Officials, particularly the followers of Supreme Leader Ali Khamenei’s hardline policies, who are currently in charge, often speak of “defeating sanctions” but in essence their efforts have marginal results. Most countries and international corporation shun business with Iran, which for more than a decade has attracted little foreign investment or large joint projects.

Russia on paper has promised many investments, or Iranian officials have claimed, but nothing significant has materialized. Recently, Moscow’s ambassador in Tehran complained that Iran owes Russia more than $700 million.

Iran last year signed a 25-year “strategic cooperation” agreement with China, which includes no specific provision for projects or investments. Officials in Tehran have said that the document is a framework based on which specific deals can be reached, but so far there is no sign of any large Chinese investments that Iran needs.

Argentina Allows Some Crew Of Grounded Iran-Linked Plane To Leave

Aug 2, 2022, 16:13 GMT+1

An Argentine judge investigating the Iranian and Venezuelan crew of a cargo plane grounded in Buenos Aires over IRGC links has allowed some of them to leave. 

Federal judge Federico Villena authorized Monday the departure of 12 of the 19 people who were onboard, ordering four Iranians and three Venezuelans to be retained in Argentina. 

He said there are still elements to be investigated regarding the Iranian pilot Gholamrez Ghasemi, designated by the Argentine intelligence service as a member of Iran’s Revolutionary Guard. 

Registered as a Venezuelan cargo plane, the aircraft was used by the Iranian company Mahan Air and transported a group of Iranian officials, including Ghasemi, a senior executive of the airline Qeshm Fars Air, who is a member of the IRGC and a former board member of Fars Air Qeshm who stands accused of transporting weapons for Hezbollah during the civil war in Syria.

Excerpted records:
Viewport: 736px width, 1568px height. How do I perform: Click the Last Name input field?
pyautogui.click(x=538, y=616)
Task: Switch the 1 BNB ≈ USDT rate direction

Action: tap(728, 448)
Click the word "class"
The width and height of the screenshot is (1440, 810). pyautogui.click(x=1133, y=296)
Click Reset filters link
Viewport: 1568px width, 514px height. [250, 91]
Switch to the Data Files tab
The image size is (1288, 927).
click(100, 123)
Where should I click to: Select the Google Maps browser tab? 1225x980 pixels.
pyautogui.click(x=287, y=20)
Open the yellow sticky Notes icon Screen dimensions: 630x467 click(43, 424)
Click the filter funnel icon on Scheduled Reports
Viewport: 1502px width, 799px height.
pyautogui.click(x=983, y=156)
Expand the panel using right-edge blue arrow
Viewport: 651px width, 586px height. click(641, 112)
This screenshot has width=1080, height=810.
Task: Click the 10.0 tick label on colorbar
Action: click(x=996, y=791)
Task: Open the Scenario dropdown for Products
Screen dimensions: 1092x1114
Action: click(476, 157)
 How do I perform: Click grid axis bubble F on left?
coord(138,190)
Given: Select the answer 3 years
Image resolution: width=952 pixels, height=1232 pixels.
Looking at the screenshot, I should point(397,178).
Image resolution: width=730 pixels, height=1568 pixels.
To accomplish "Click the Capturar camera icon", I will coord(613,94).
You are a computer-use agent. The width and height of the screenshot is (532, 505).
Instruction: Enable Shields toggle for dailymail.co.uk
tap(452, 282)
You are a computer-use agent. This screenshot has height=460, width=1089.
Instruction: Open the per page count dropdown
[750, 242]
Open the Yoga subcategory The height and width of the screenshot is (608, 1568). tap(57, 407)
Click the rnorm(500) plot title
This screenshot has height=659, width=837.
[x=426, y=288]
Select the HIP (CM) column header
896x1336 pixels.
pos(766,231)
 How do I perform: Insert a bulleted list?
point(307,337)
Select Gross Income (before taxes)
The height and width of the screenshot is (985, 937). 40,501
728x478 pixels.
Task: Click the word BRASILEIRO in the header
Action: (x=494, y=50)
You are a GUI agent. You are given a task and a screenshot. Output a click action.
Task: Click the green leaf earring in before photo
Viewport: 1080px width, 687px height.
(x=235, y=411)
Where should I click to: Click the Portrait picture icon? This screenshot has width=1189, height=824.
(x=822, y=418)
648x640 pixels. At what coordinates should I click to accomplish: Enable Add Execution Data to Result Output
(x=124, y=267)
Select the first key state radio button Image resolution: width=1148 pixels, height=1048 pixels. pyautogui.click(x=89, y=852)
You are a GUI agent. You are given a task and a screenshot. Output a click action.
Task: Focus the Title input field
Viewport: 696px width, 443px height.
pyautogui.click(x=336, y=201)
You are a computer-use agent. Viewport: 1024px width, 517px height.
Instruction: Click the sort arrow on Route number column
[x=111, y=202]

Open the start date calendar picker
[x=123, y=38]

Work order:
Copy out the entire Iran news passage word for word. Nothing in the listing matters here.

Completed exercise:
Officials, particularly the followers of Supreme Leader Ali Khamenei’s hardline policies, who are currently in charge, often speak of “defeating sanctions” but in essence their efforts have marginal results. Most countries and international corporation shun business with Iran, which for more than a decade has attracted little foreign investment or large joint projects.

Russia on paper has promised many investments, or Iranian officials have claimed, but nothing significant has materialized. Recently, Moscow’s ambassador in Tehran complained that Iran owes Russia more than $700 million.

Iran last year signed a 25-year “strategic cooperation” agreement with China, which includes no specific provision for projects or investments. Officials in Tehran have said that the document is a framework based on which specific deals can be reached, but so far there is no sign of any large Chinese investments that Iran needs.

Argentina Allows Some Crew Of Grounded Iran-Linked Plane To Leave

Aug 2, 2022, 16:13 GMT+1

An Argentine judge investigating the Iranian and Venezuelan crew of a cargo plane grounded in Buenos Aires over IRGC links has allowed some of them to leave. 

Federal judge Federico Villena authorized Monday the departure of 12 of the 19 people who were onboard, ordering four Iranians and three Venezuelans to be retained in Argentina. 

He said there are still elements to be investigated regarding the Iranian pilot Gholamrez Ghasemi, designated by the Argentine intelligence service as a member of Iran’s Revolutionary Guard. 

Registered as a Venezuelan cargo plane, the aircraft was used by the Iranian company Mahan Air and transported a group of Iranian officials, including Ghasemi, a senior executive of the airline Qeshm Fars Air, who is a member of the IRGC and a former board member of Fars Air Qeshm who stands accused of transporting weapons for Hezbollah during the civil war in Syria.